The Irish mind is not, like the German, fundamentally geographical; and for a moment the clergyman did not entirely grasp the situation.
“How terrible! When did it happen?” he said, with as yet no sense that the matter might concern him or his.
“The last message came a few minutes ago. Operator stood at her post till the last gasp—ticked over the wires, ‘This is my last message,’—then, I suppose, she was swept away, for we can’t get an answer from anywhere near there. The next news we have of the flood”—
“I see!” said Mr. Clare suddenly. “I see. The next news will be brought by the water itself!”
For a moment the two men stared at each other in horror. Then Mr. Clare said, “How much time have we to get ready for it? one hour? two?”
“Can’t hardly tell,” said one of the older operators, looking up from his instrument. “Of course, she loses force and swiftness as she comes along, and it won’t be no forty feet that we’ll get; but, with the river we’ve got now, I guess we’ll have all the water we want. We’ve telephoned the mayor’s office, and, probably, he’ll have the bells rung, to warn the people. My folks will have the flood over the tops of their chimneys, I guess, but I don’t see no way to help it. I can’t leave that door till the flood comes in at the window, or I won’t, anyway.”

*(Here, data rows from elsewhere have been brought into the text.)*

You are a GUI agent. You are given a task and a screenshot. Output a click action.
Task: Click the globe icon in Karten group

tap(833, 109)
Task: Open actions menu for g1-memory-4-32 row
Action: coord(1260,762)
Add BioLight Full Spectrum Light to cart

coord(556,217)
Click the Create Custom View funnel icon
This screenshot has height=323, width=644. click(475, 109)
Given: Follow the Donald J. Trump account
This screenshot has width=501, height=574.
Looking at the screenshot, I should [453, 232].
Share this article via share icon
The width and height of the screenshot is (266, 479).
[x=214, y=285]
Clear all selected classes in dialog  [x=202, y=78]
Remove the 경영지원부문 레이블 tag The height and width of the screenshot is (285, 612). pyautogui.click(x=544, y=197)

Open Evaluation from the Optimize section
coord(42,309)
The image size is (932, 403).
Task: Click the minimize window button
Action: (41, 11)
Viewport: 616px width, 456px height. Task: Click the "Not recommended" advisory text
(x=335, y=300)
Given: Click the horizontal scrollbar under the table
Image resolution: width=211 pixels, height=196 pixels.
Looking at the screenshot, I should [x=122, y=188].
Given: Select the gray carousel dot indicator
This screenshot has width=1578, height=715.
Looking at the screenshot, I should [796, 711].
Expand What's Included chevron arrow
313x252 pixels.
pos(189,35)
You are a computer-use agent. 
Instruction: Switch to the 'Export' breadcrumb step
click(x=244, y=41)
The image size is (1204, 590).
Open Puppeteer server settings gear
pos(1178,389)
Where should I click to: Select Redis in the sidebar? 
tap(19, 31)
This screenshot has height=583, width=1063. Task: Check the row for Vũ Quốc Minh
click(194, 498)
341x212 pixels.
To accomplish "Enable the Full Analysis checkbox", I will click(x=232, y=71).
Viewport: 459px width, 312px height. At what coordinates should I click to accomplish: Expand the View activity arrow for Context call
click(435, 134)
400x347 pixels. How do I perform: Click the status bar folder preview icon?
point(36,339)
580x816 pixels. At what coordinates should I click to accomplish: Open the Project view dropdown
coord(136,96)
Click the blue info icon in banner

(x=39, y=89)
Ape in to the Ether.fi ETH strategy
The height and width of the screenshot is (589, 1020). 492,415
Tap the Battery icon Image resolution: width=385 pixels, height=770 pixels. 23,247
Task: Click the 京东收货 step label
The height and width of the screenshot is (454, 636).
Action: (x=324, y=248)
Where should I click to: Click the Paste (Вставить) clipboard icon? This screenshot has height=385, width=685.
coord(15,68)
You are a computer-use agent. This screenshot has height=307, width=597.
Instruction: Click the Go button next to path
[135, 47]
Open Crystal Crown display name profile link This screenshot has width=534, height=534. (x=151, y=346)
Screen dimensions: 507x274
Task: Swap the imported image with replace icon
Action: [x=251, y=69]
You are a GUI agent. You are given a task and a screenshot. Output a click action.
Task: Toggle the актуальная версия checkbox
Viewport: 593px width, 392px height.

“I’ll see to them,” said Ernest Clare, “and to your family, too, Heinz. I say, I suppose ‘Prices’ is above high-water mark?”
“It’s six foot, about, above all the high-water mark we have now,” said the operator grimly. “I don’t say where it’ll be to-morrow; but, maybe, their third story won’t be very wet.”
“It’s as safe as anywhere,” said Heinz, “except the tops of the hills.”
“Just so,” replied the other, and Mr. Clare hurried away.